1. An alphabeta heterodimer of the F1-ATPase of Rhodospirillum rubrum (RF1) was isolated from extracts of chromatophores. This fragment of RF1 is highly active in restoring ATP hydrolysis and ATP synthesis to LiCl-treated chromatophores, maximal activity being reached at approximately 2 mol alphabeta per original RF1 molecule. Both alpha and beta subunits of the heterodimer bind to chromatophore membranes on reconstitution. It was concluded that the alphabeta heterodimer was able to reconstitute RF1 in these membranes. 2. Reconstitutive activity in LiCl extracts purifies with the alphabeta heterodimer and away from the monomeric beta subunit.
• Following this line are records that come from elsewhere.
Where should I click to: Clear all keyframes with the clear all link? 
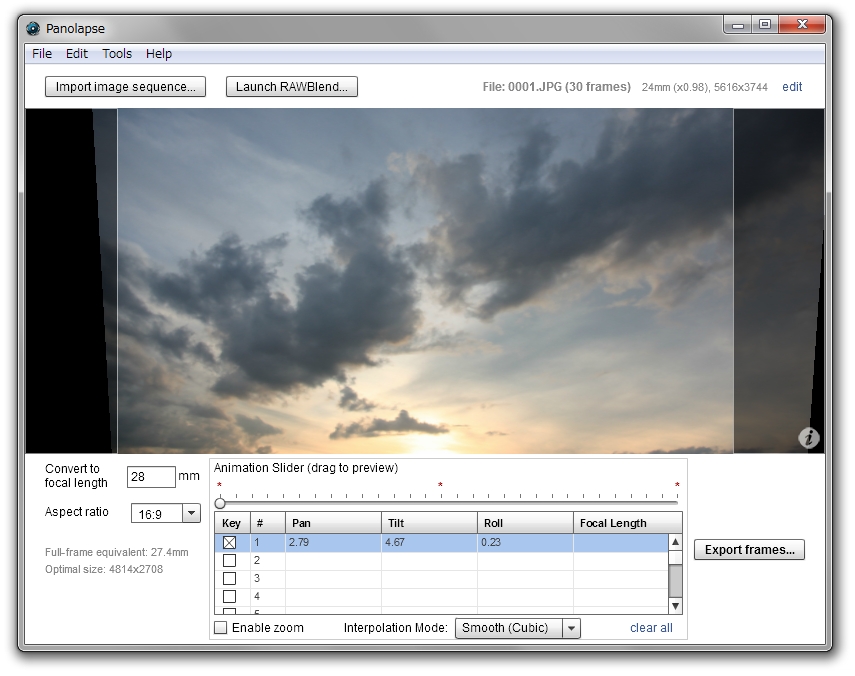tap(650, 628)
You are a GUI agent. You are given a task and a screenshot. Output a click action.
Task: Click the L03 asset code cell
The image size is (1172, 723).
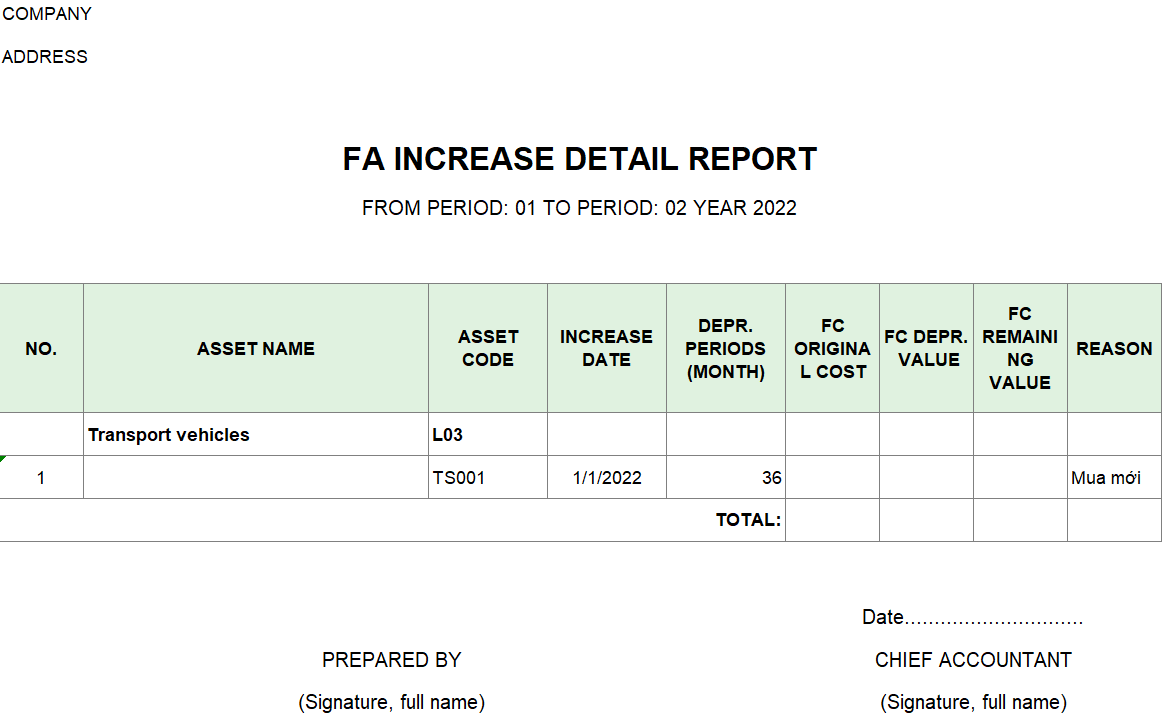tap(448, 435)
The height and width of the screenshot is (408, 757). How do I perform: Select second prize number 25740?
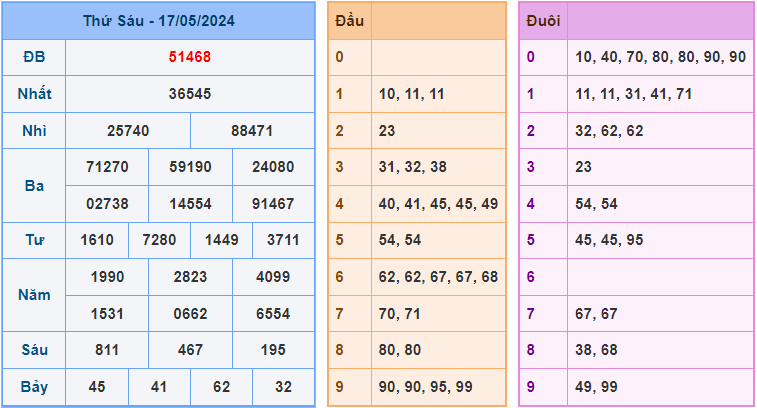pos(127,131)
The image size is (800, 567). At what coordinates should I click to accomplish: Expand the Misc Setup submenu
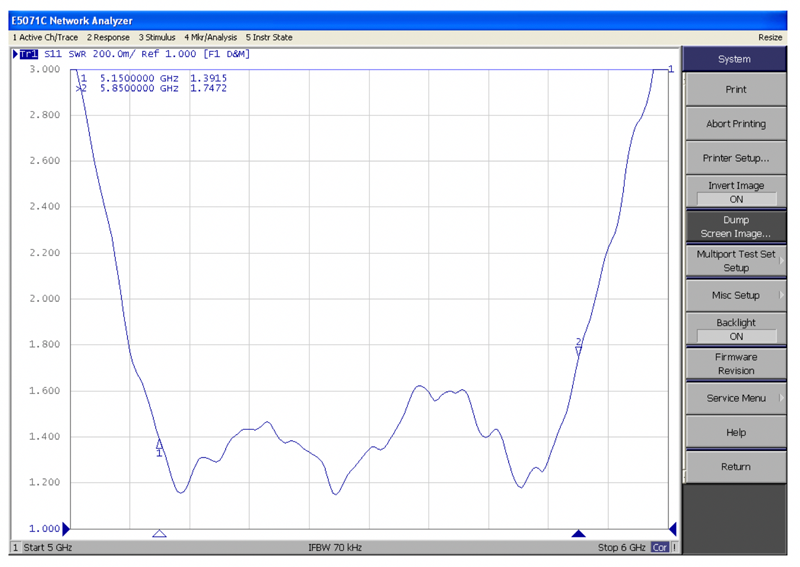coord(736,295)
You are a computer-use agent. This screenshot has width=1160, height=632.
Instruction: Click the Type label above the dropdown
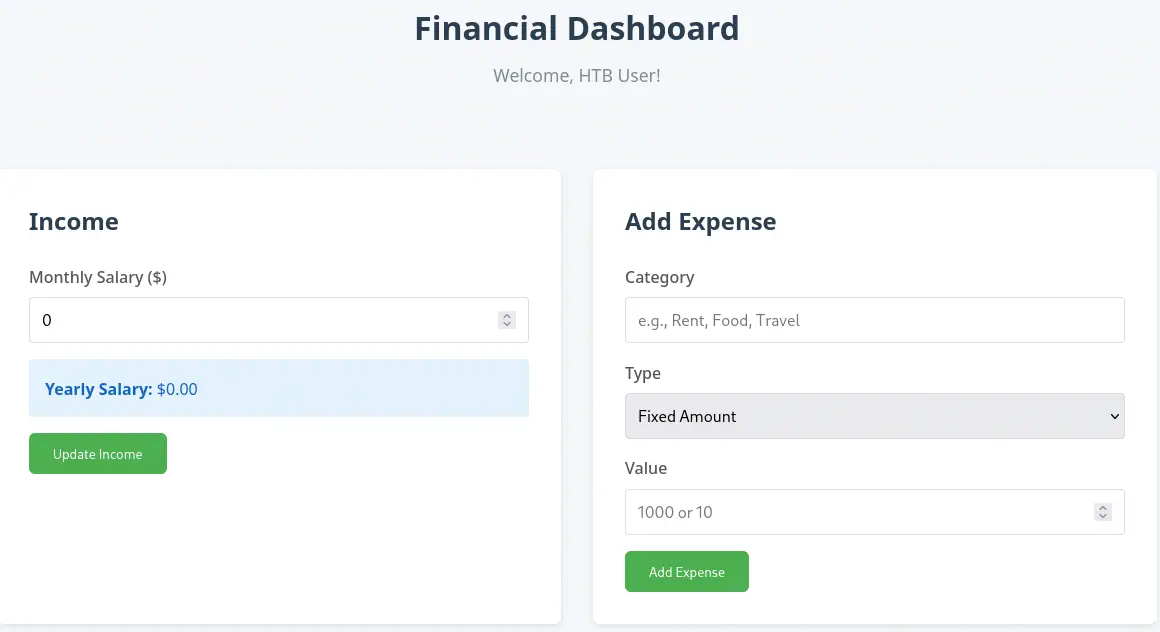[643, 373]
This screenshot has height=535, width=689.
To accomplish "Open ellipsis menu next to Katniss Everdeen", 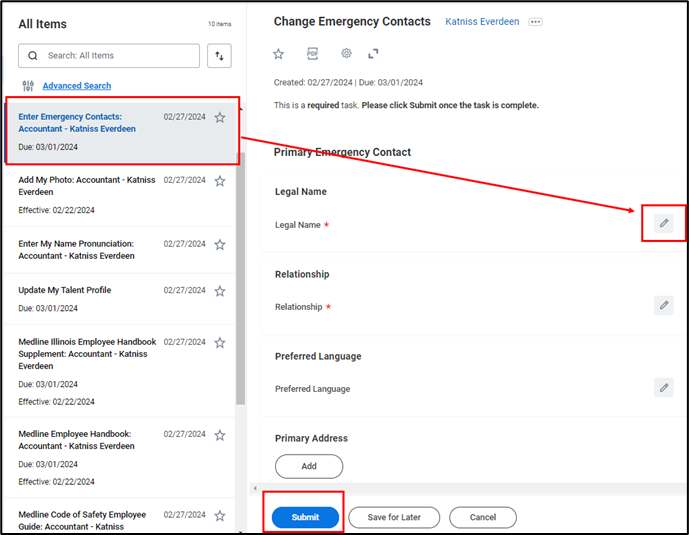I will (x=535, y=22).
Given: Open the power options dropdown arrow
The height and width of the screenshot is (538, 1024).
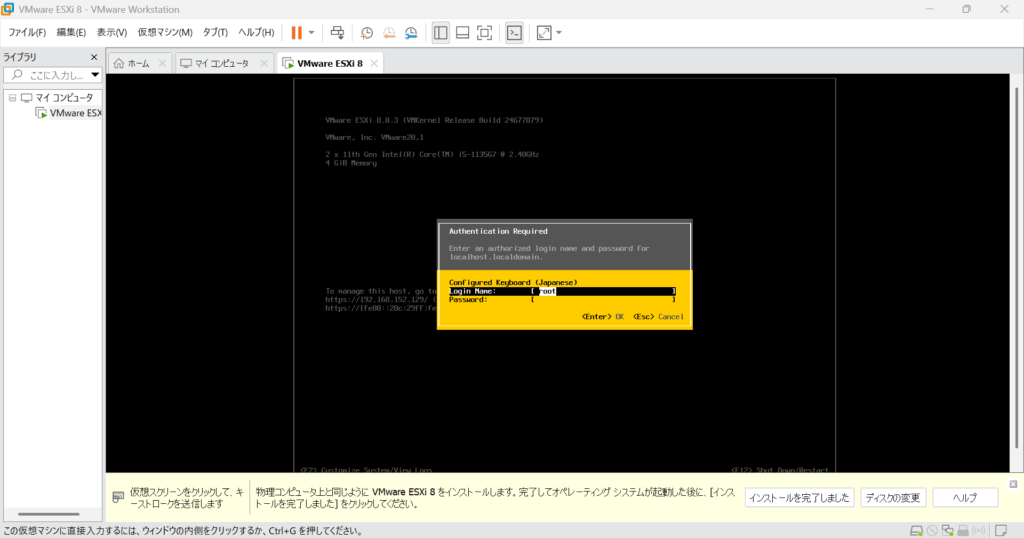Looking at the screenshot, I should pyautogui.click(x=311, y=33).
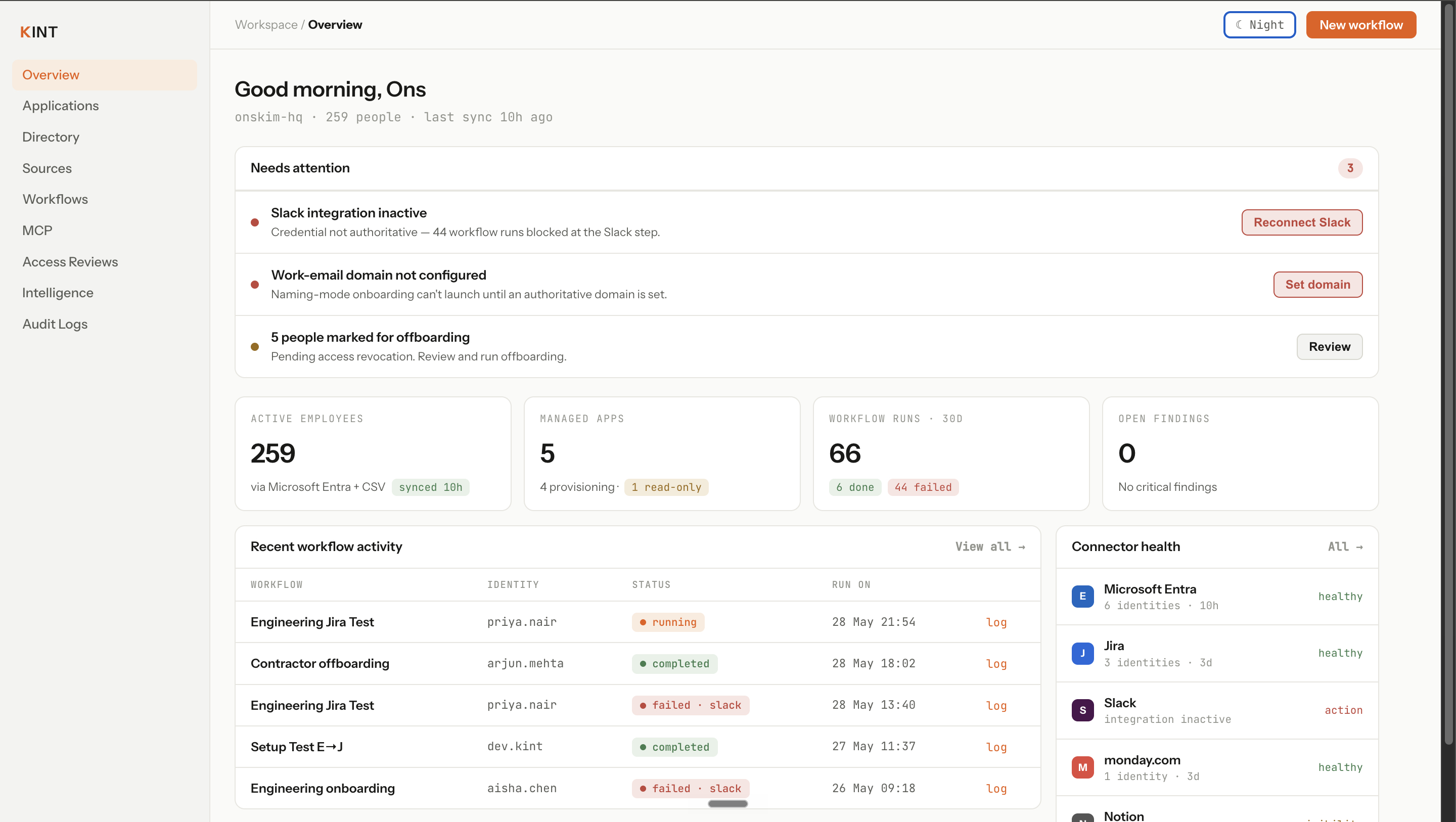Click the Microsoft Entra connector icon
Screen dimensions: 1456x822
tap(1082, 596)

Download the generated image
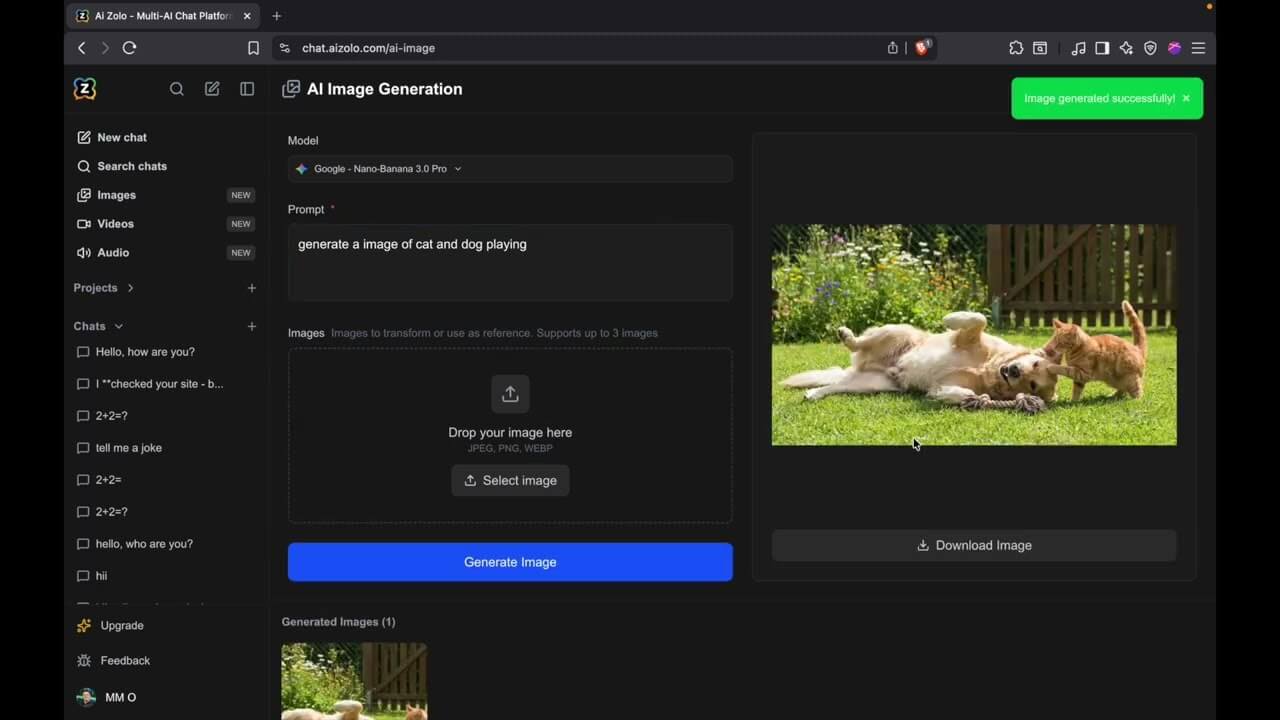[x=973, y=545]
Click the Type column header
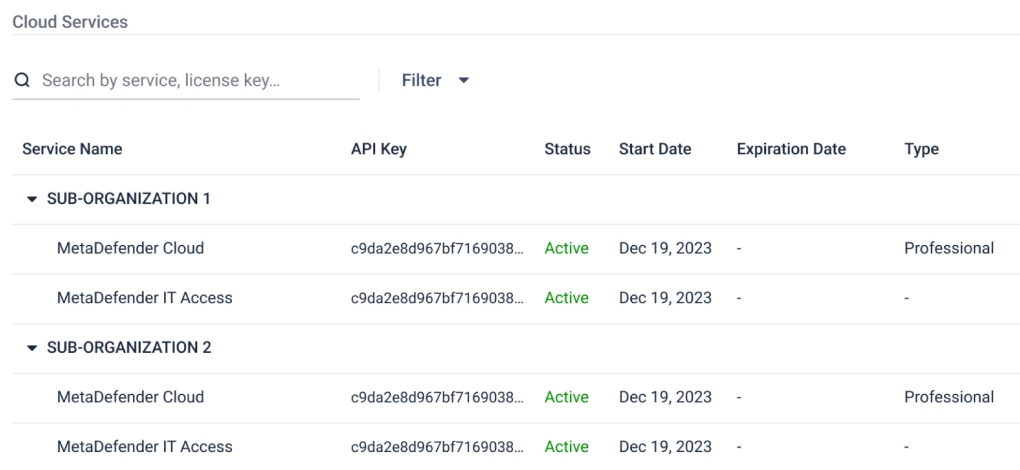Image resolution: width=1020 pixels, height=470 pixels. point(921,149)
Prolonged exposure to LiCl leads to irreversible dissociation of the heterodimer and loss of reconstitutive activity. It was concluded that the alphabeta heterodimer was required for reconstitution in LiCl-treated membranes, and that the monomeric beta subunit was inactive. 3. The alphabeta heterodimer contains a non-catalytic nucleotide binding site. It can also catalyse CaATP and MgATP hydrolysis at similar rates, with K(m) values similar to RF1. However, hydrolysis is insensitive to activators/inhibitors of RF1 such as sulphite, octyl glucoside and azide. It was concluded that the isolated heterodimer represents a functional unit of RF1 but that, as it has a single catalytic site, catalytic cooperativity is absent.